Generating fonts automatically using machine learning: Utilizing a large number of fonts, a computer is trained to learn the design principle. If the computer can learn the designer’s know-how, which is difficult to describe explicitly, then automatic font design with a high degree of freedom is realized.
Studies related to the above approaches are described in the next section.
This study focuses on approach #3, i.e., machine learning-based font generation. This approach mainly includes two methods: transformation-based and generative model-based methods. In the former, a font is generated by adding style information to the existing font [1], [2], [3]. The latter estimates the manifold that the existing fonts compose in the image space, and then generates new font images by sampling data from the estimated manifold [4], [5]. This second method has the potential to generate more diverse fonts although there are challenges in the manifold estimation and generation stability.
Related to the generative model-based method, generative adversarial networks (GANs) [6] have attracted much attention in terms of image generation.
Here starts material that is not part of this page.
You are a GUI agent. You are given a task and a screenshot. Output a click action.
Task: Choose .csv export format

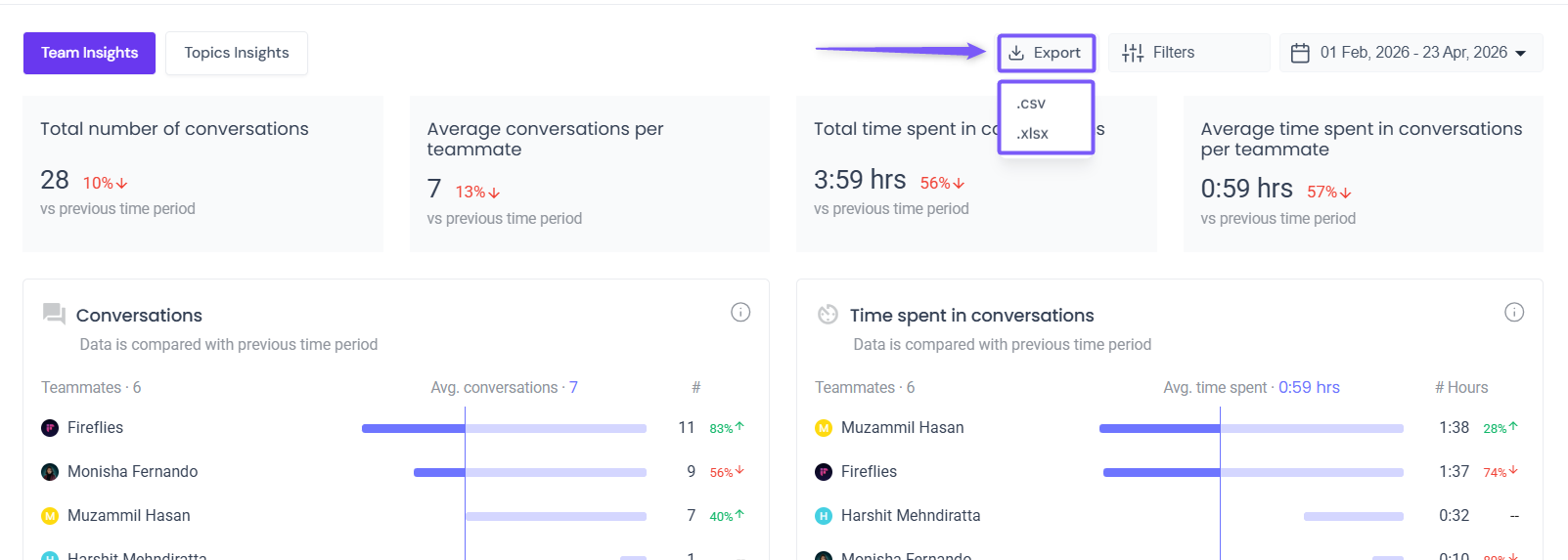click(x=1031, y=104)
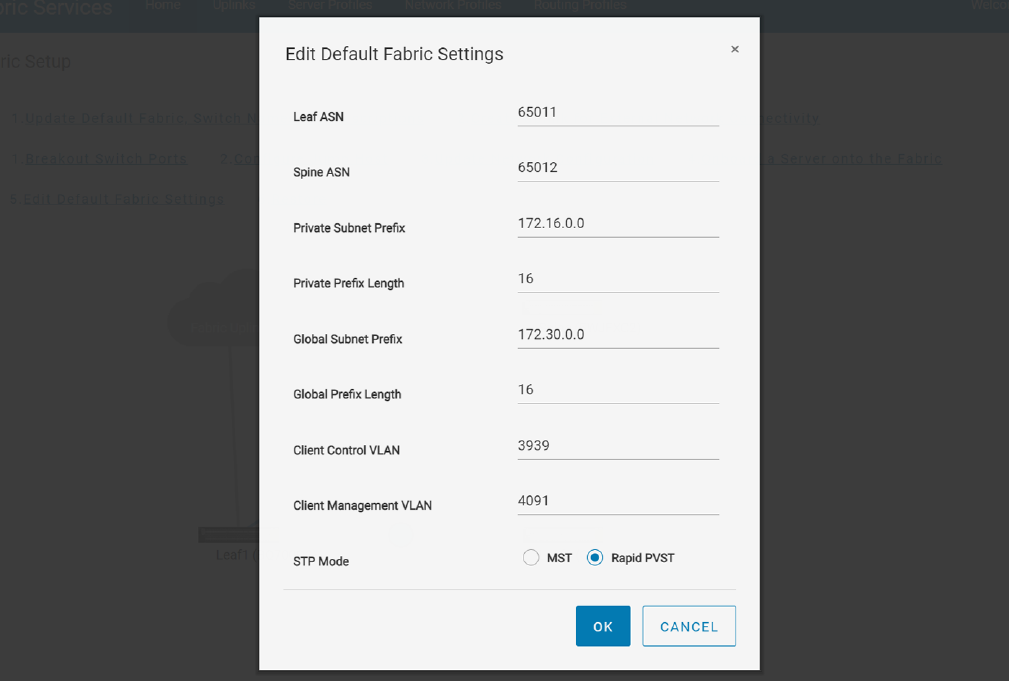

GANs are a framework for learning a generative model using a system of two neural networks competing with each other. One network generates synthetic images from a random input, and the other discriminates between synthetic and real images, thereby allowing the generation of highly realistic images. However, it is basically difficult to control the characteristics of the generated images using GANs because GANs generate images from random input. Considering the application to font generation, the generated font should have the same style for all characters.
In this paper, we propose a font generation method based on GANs, which is named GlyphGAN. In GlyphGAN, the input vector for the generator network consists of two vectors: character class vector and style vector. The former is a one-hot vector and is associated with the character class of each sample during training. The latter is a uniform random vector without supervised information. In this way, GlyphGAN can generate an infinite variety of fonts with the character and style independently controlled.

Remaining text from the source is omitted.